In the passage from Luke, Jesus is recorded as asking us to be as gracious as Joseph towards his treacherous brothers.  Loving, blessing, doing good and praying for enemies and abusers?  Not retaliating when injured or insulted? Being generous even to those who wrongly take from you?  Jesus says, “Do not judge…forgive.”  Then comes a promise: “The measure you give will be the measure you get back.”

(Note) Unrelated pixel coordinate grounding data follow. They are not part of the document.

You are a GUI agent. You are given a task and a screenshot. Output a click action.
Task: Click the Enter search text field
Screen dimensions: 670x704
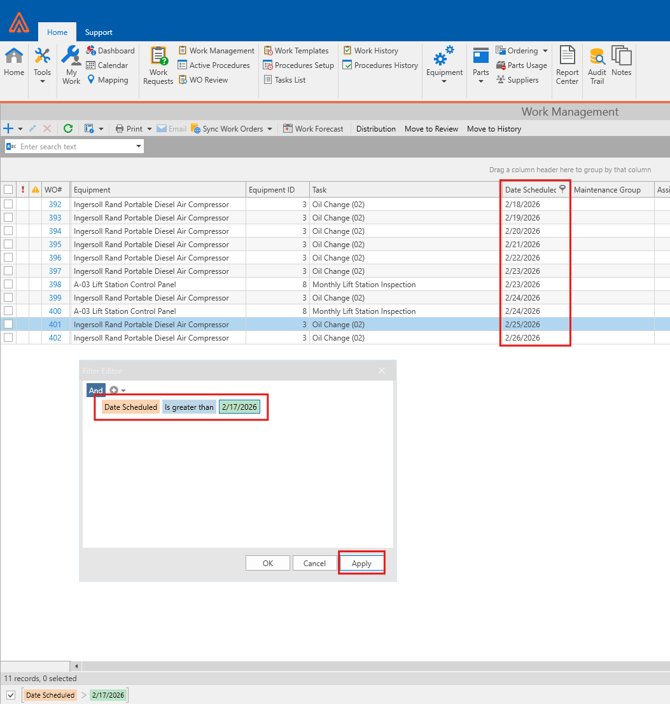tap(75, 147)
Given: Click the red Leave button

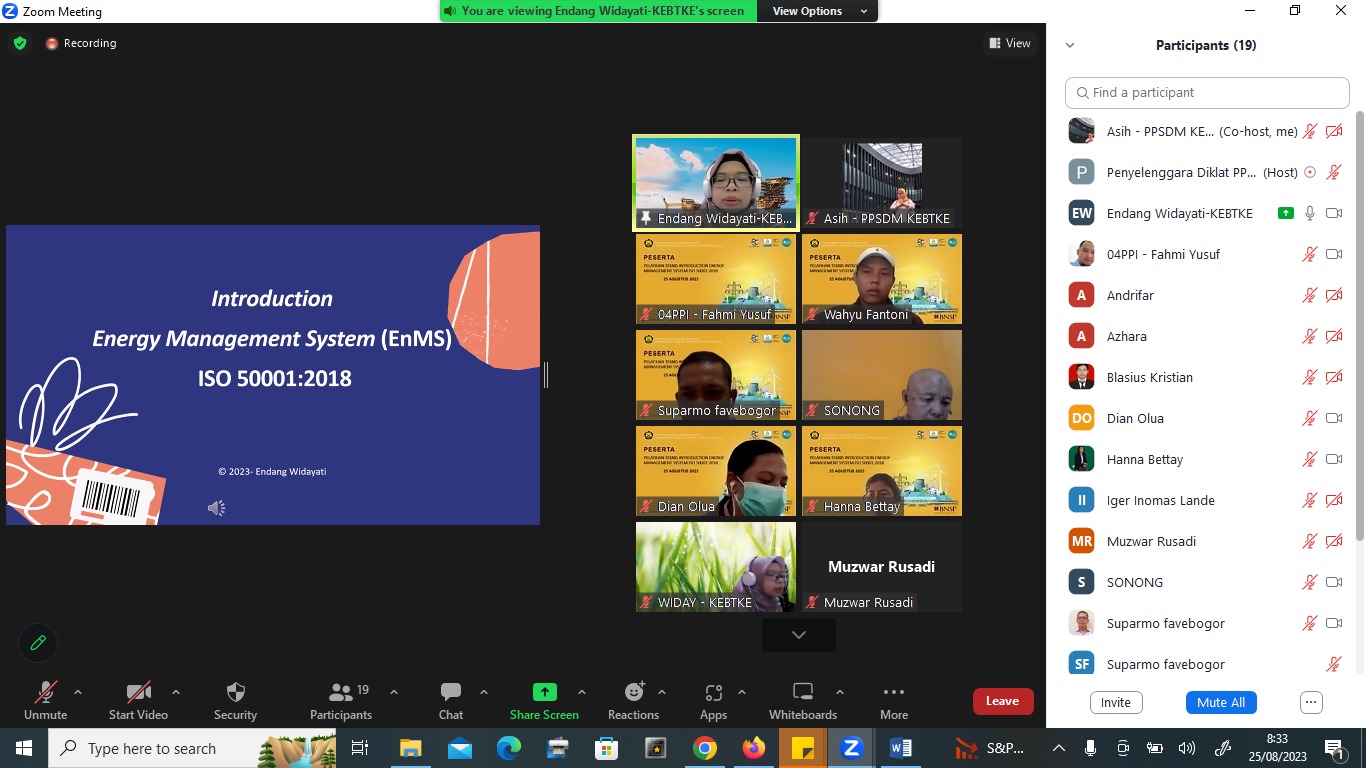Looking at the screenshot, I should coord(1002,701).
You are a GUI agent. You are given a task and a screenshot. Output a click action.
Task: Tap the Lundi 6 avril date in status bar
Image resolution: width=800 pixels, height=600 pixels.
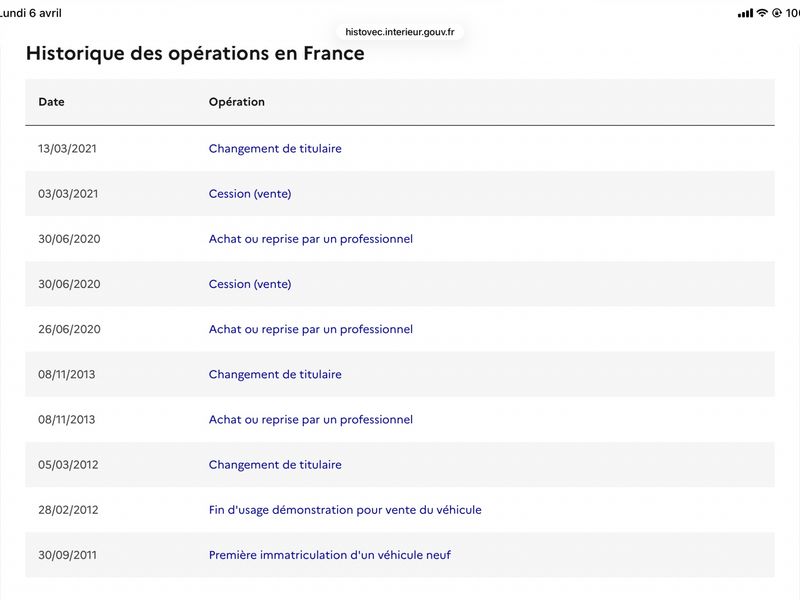(31, 13)
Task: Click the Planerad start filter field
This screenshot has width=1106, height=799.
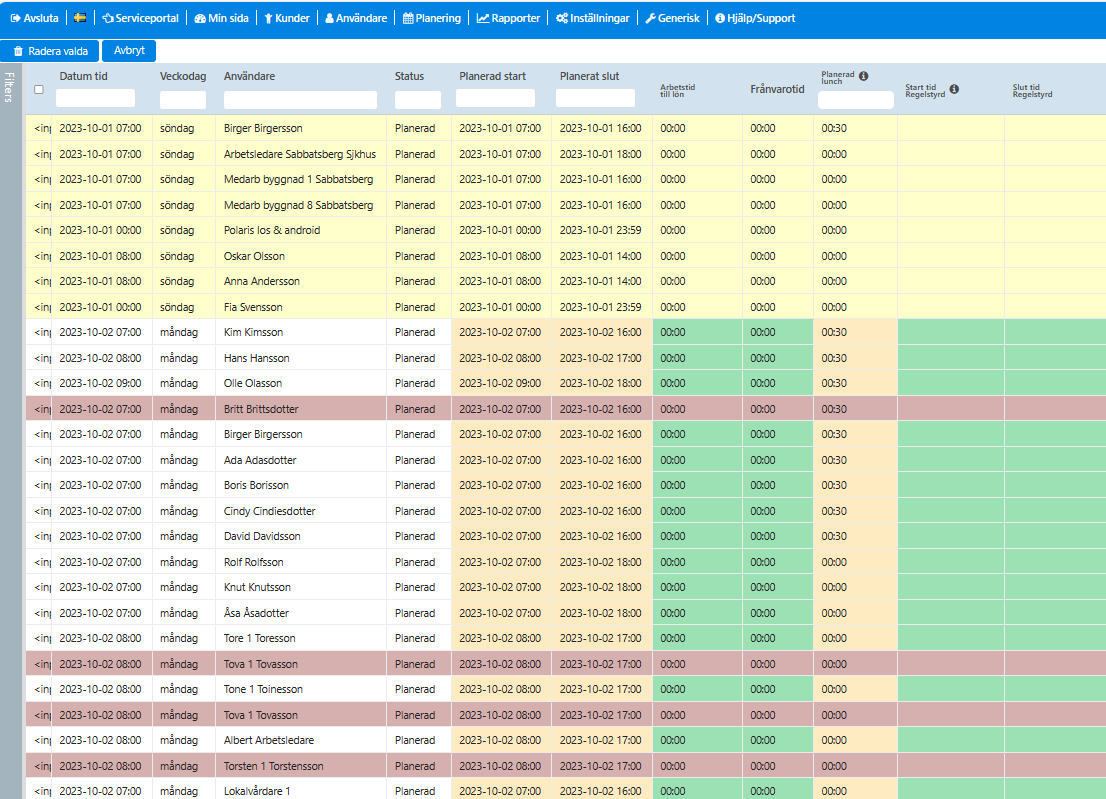Action: [x=495, y=98]
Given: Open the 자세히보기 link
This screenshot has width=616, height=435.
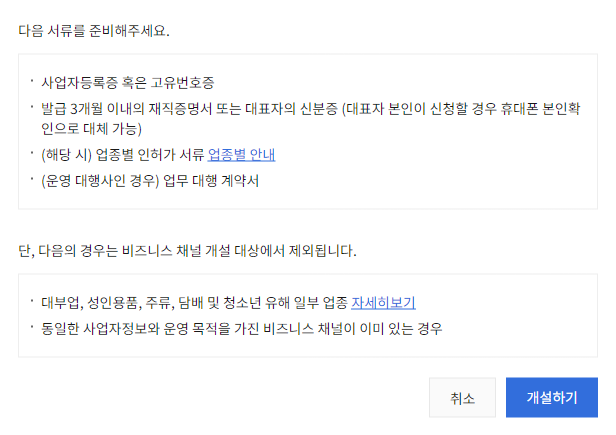Looking at the screenshot, I should (383, 302).
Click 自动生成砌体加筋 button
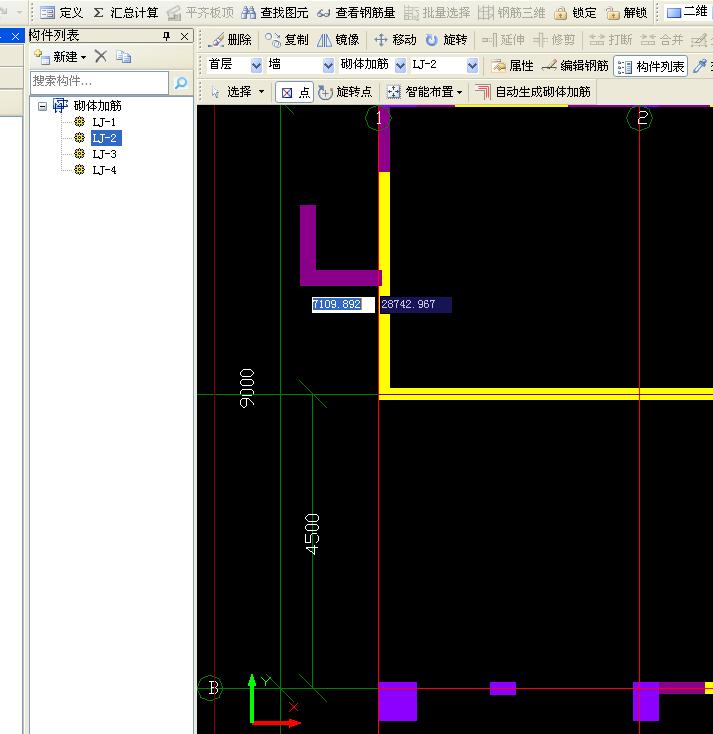 (x=532, y=92)
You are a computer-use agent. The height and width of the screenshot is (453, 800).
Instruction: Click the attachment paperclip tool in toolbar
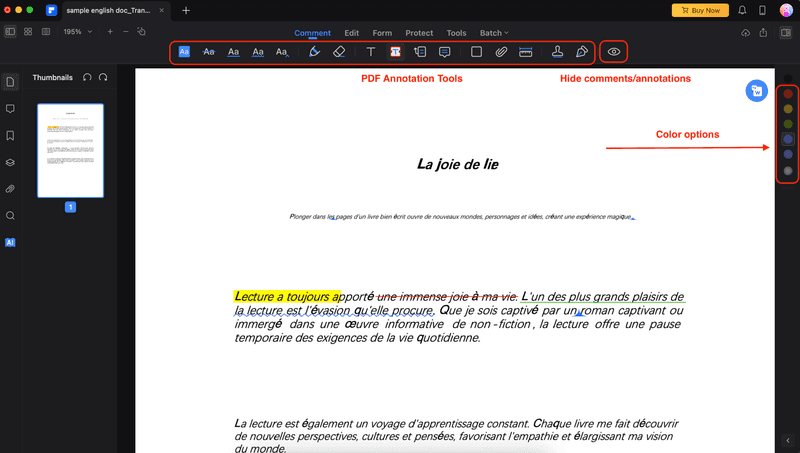click(500, 51)
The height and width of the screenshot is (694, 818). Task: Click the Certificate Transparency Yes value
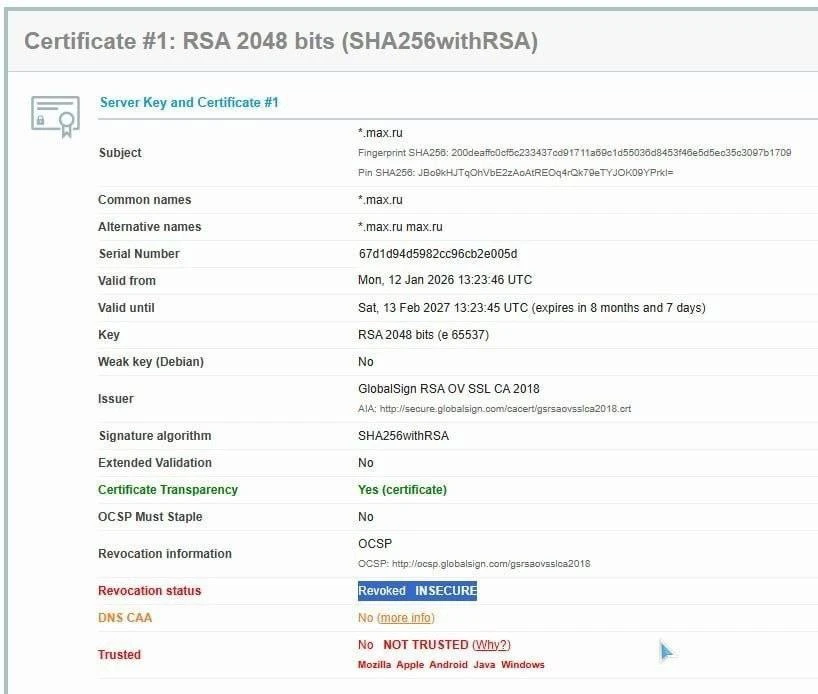click(x=402, y=489)
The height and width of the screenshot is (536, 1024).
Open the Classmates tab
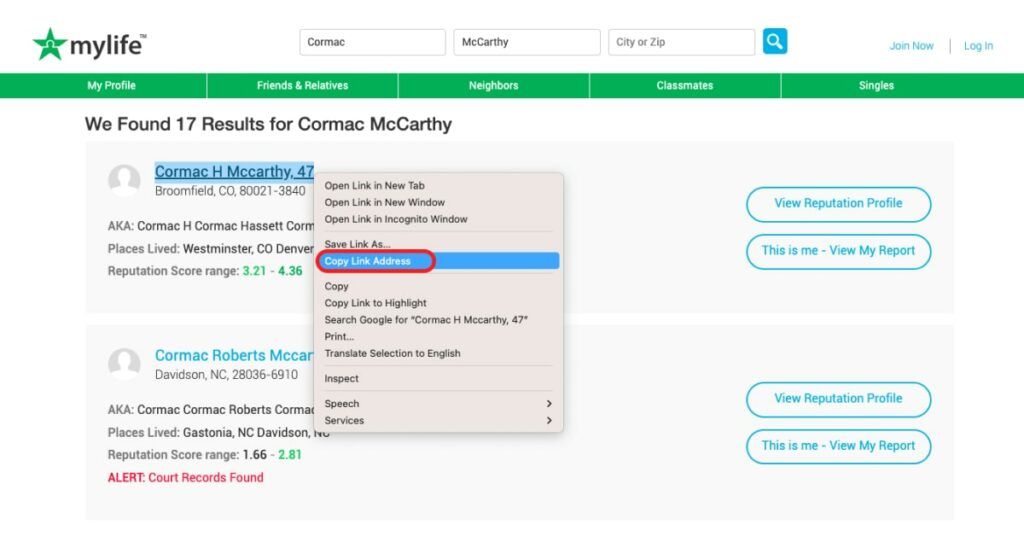[684, 86]

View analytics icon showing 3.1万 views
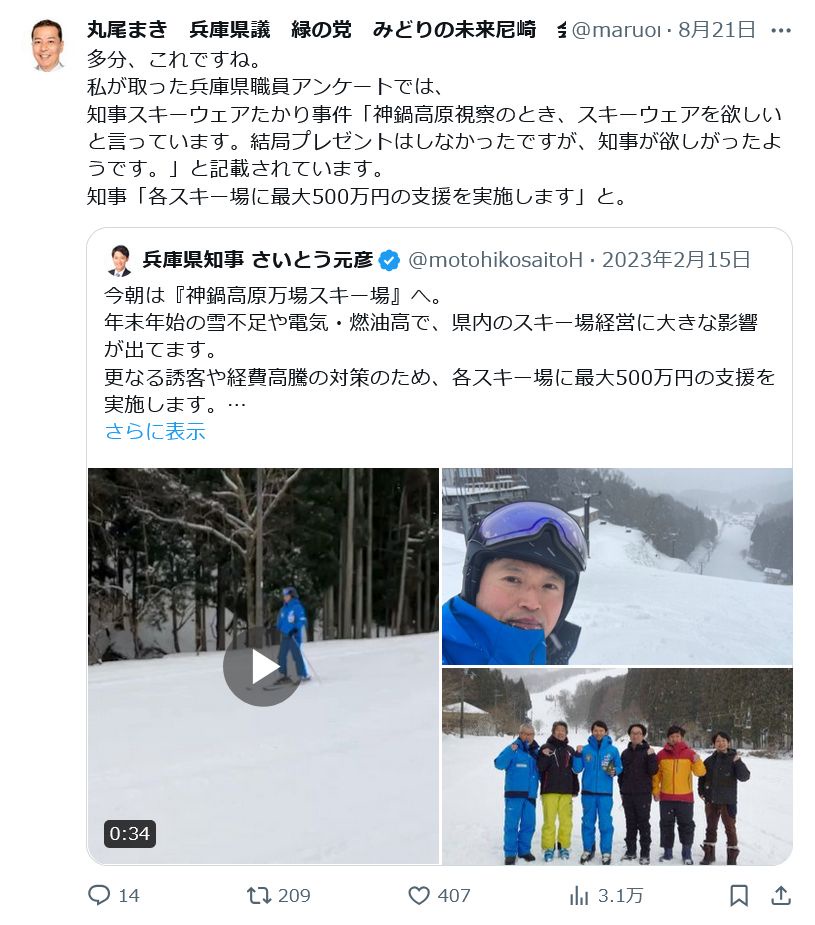click(x=579, y=895)
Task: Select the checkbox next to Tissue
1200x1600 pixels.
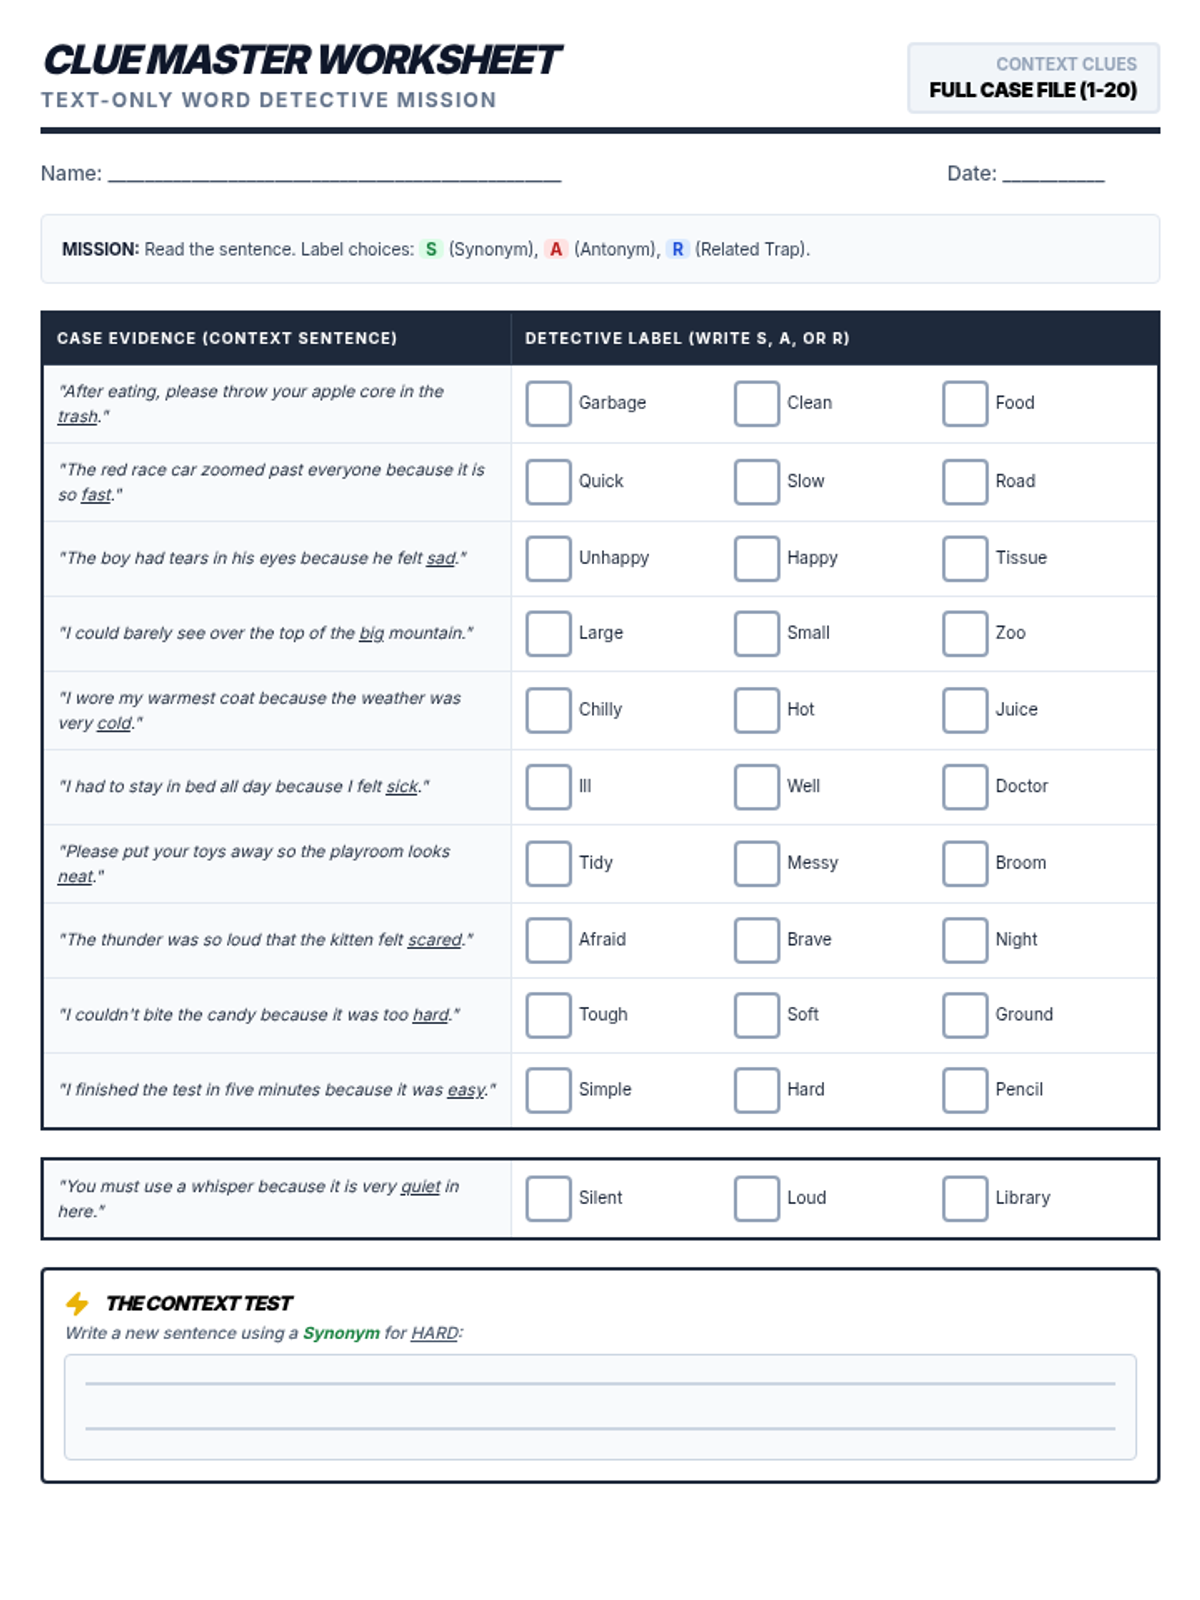Action: [964, 558]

Paul continues to teach the Corinthian church about the significance of resurrection in this 15th chapter.  In contrast to our perishable material lives, he describes the gift of a life that is imperishable, raised in glory and power.  This is a spiritual reality – not a promise of never ending and trouble free material existence.  The working of God, as seen in Christ’s own resurrection, is to create in us a life and growth that is comparable to the transformation of a tiny seed into a plant that springing up towards the sun.
Comment:  Life is NOT fair and no system of  human government is able to “fix” this reality. Some suffer much more than others, and all suffer something.  We all are capable of great good, but also do harm, even if unknowingly.  How do we make our way through all of this?  Jesus offers a radically simple basis for life: God is good, and can always be trusted.  I cannot imagine the profound trust in God that allowed Joseph to forgive and reconcile with the brothers who so horribly betrayed him and literally wished him dead.  Yet through all the trials he passed in slavery, he was given the grace to see the good work of God to “preserve life.”  Jesus, as he suffers a horrible and unjust death, asks forgiveness for those who placed him there.  He looks at me now and says, “Follow me.”   How can I hope to do this?  Only by the gift of God’s own spirit which is given me.